Un estudio genético confirma que el león de las cavernas… no era un león

La investigación, basada en el análisis de 12 genomas completos, concluye que el león de las cavernas evolucionó de forma independiente durante más de 1,7 millones de años antes de extinguirse al final de la última glaciación.

Un equipo internacional de investigadores ha demostrado que el león de las cavernas (Panthera spelaea) no era simplemente una variante de gran tamaño del león moderno, sino una especie diferenciada que evolucionó de manera independiente durante más de 1,7 millones de años.

El estudio, publicado en la revista científica Cell, ha sido liderado por especialistas del Centro de Paleogenética de la Universidad de Estocolmo y se basa en el análisis de 12 genomas completos obtenidos a partir de restos fósiles, entre ellos los de Sparta, una cría de león de las cavernas hallada congelada en el permafrost de Siberia en 2018.

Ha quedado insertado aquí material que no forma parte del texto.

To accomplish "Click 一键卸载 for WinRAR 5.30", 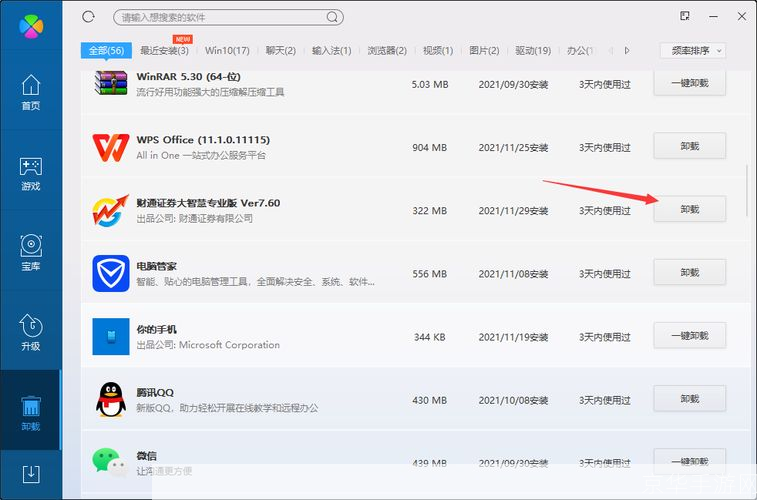I will [689, 83].
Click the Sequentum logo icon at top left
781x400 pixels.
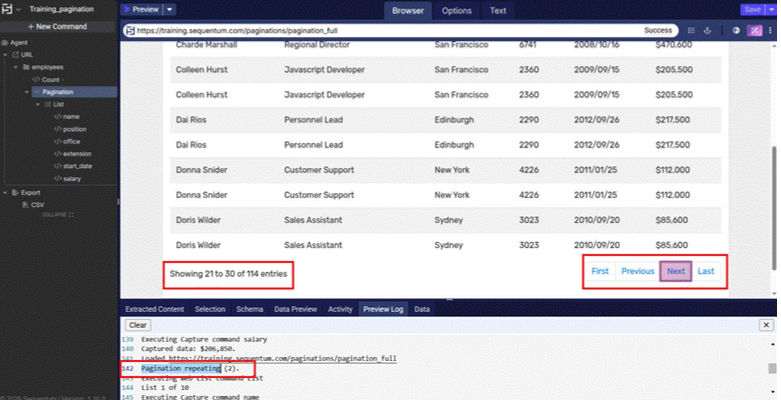coord(8,9)
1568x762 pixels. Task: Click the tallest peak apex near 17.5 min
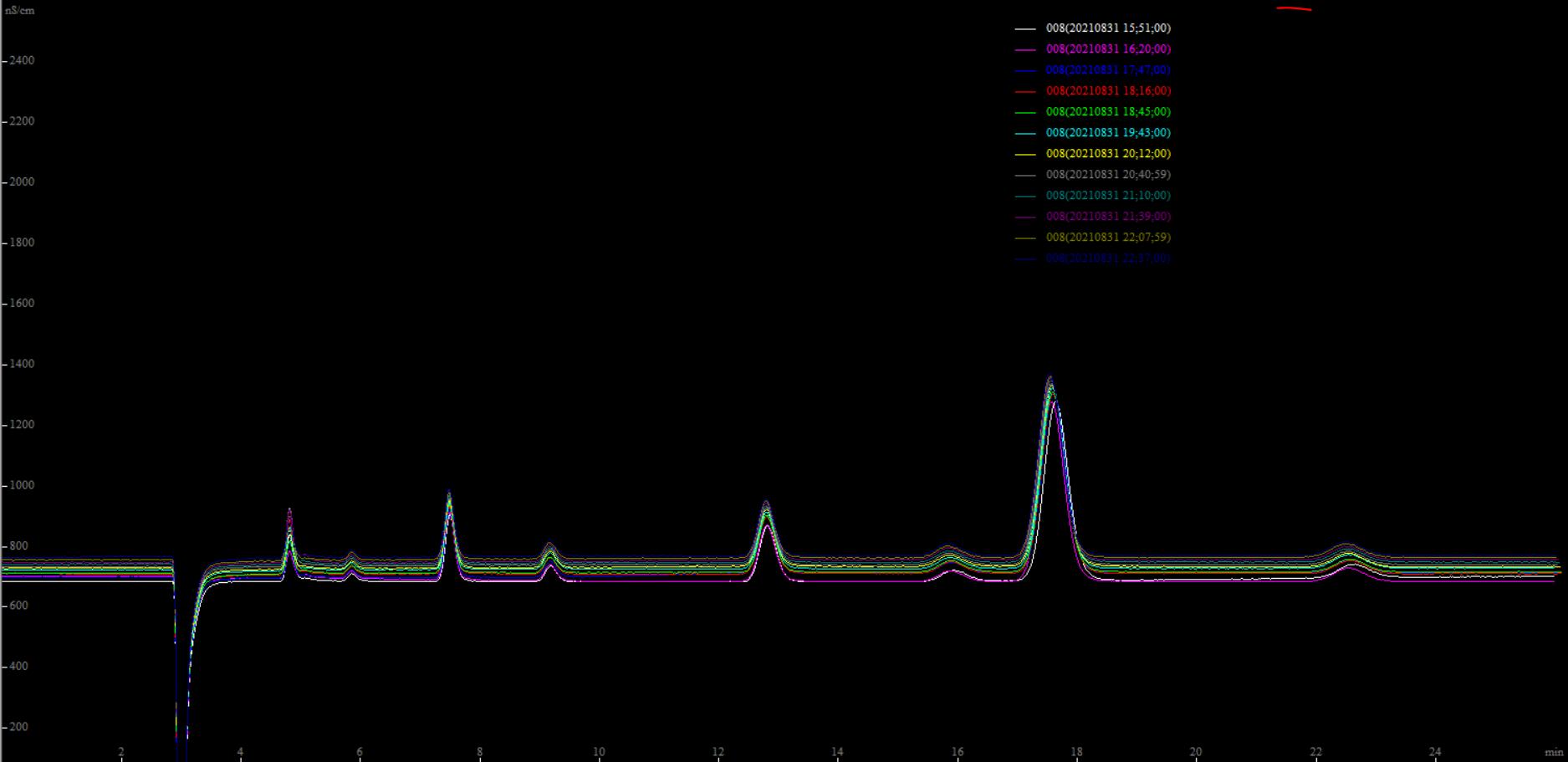(x=1050, y=379)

Los resultados indican que la separación evolutiva entre el león de las cavernas y los leones actuales se produjo mucho antes de lo que se pensaba hasta ahora. Los investigadores estiman que ambos linajes comenzaron a divergir hace más de 1,7 millones de años, una cifra que triplica las estimaciones anteriores.

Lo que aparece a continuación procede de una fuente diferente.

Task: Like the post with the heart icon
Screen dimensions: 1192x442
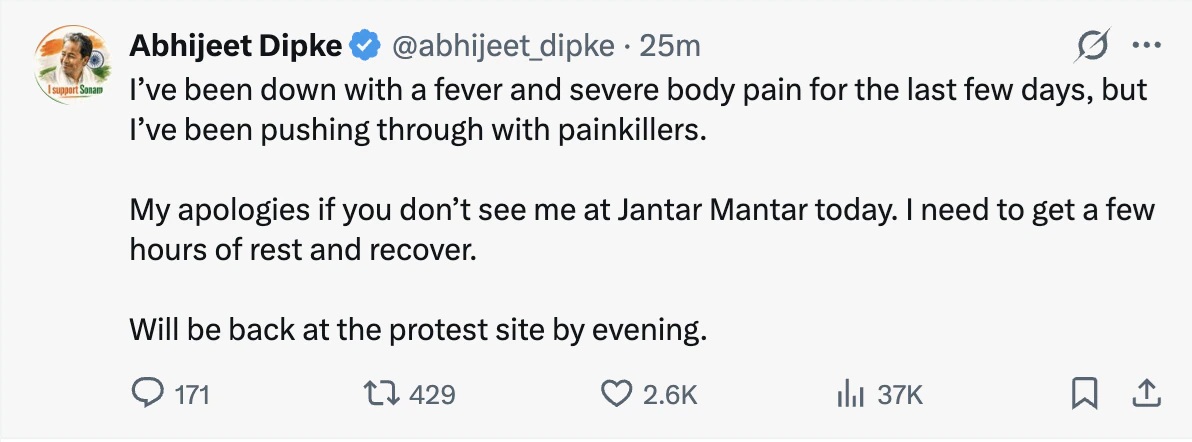Action: (617, 394)
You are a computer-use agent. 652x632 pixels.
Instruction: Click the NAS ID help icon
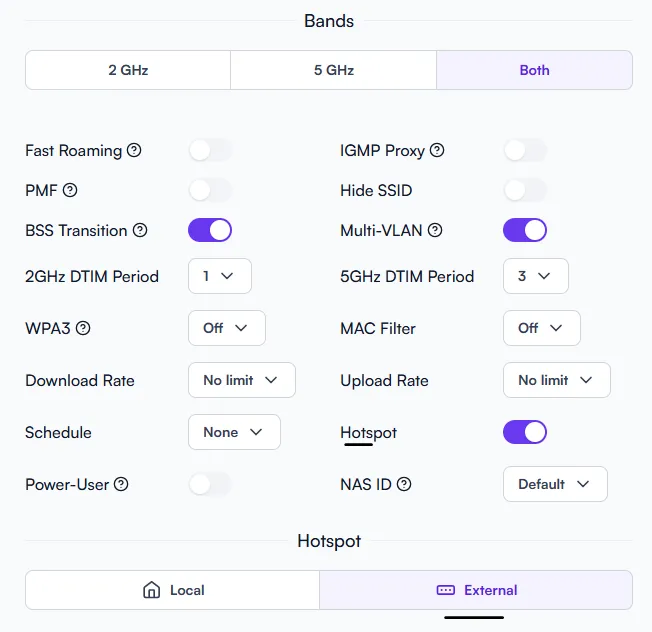coord(404,484)
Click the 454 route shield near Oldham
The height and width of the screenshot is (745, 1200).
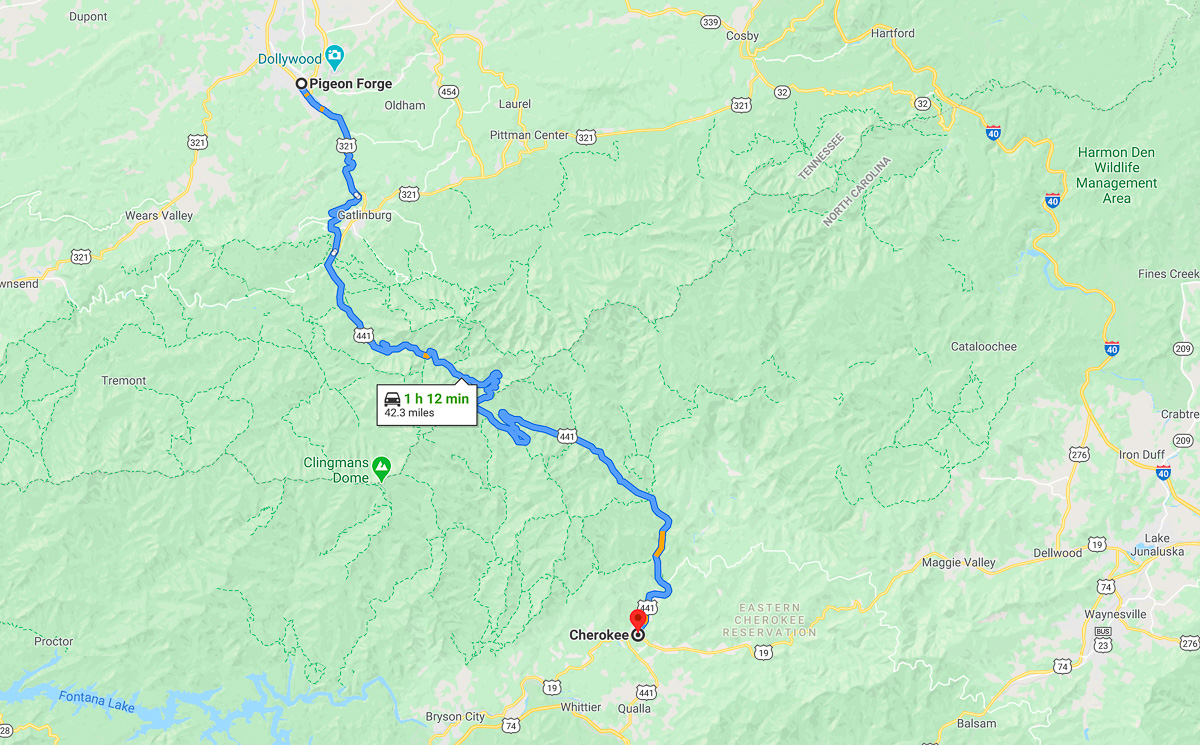[x=448, y=92]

Intercambios genéticos y adaptación al clima frío

A pesar de esta larga separación, el estudio revela que ambas especies mantuvieron episodios ocasionales de cruce genético. Los análisis muestran pequeñas cantidades de ADN procedente de leones modernos en los genomas de los leones de las cavernas, especialmente durante periodos glaciares.

Los científicos consideran que los cambios climáticos favorecieron estos contactos al modificar la distribución de los ecosistemas y acercar temporalmente las áreas ocupadas por ambas especies.

La investigación también ha identificado 33 mutaciones exclusivas del león de las cavernas, muchas de ellas relacionadas con funciones biológicas como el desarrollo cerebral, la visión, el sistema circulatorio y el crecimiento. Los autores consideran que estas diferencias podrían estar asociadas a la adaptación a los ecosistemas fríos del Pleistoceno.

Los resultados coinciden además con evidencias previas procedentes del arte rupestre europeo y de restos fósiles que ya sugerían diferencias físicas respecto a los leones actuales, como una mayor talla corporal y la aparente ausencia de melena en los machos.

Una extinción aún sin respuesta definitiva

El estudio también aporta nuevos datos sobre la desaparición de la especie. Los investigadores concluyen que el león de las cavernas mantenía una población relativamente numerosa poco antes de extinguirse, hace entre 13.000 y 14.000 años, por lo que su desaparición no parece estar relacionada con problemas de consanguinidad o deterioro genético.

La hipótesis principal apunta a una reducción de las poblaciones de grandes herbívoros que constituían sus presas habituales tras el final de la última glaciación. Como ocurre con otros grandes depredadores, la disminución de recursos alimentarios habría provocado el colapso de sus poblaciones.

Los autores destacan que el trabajo proporciona una visión más precisa de la evolución de uno de los grandes carnívoros del Pleistoceno y demuestra el potencial de las técnicas actuales de secuenciación genética para reconstruir la historia de especies extinguidas hace miles de años.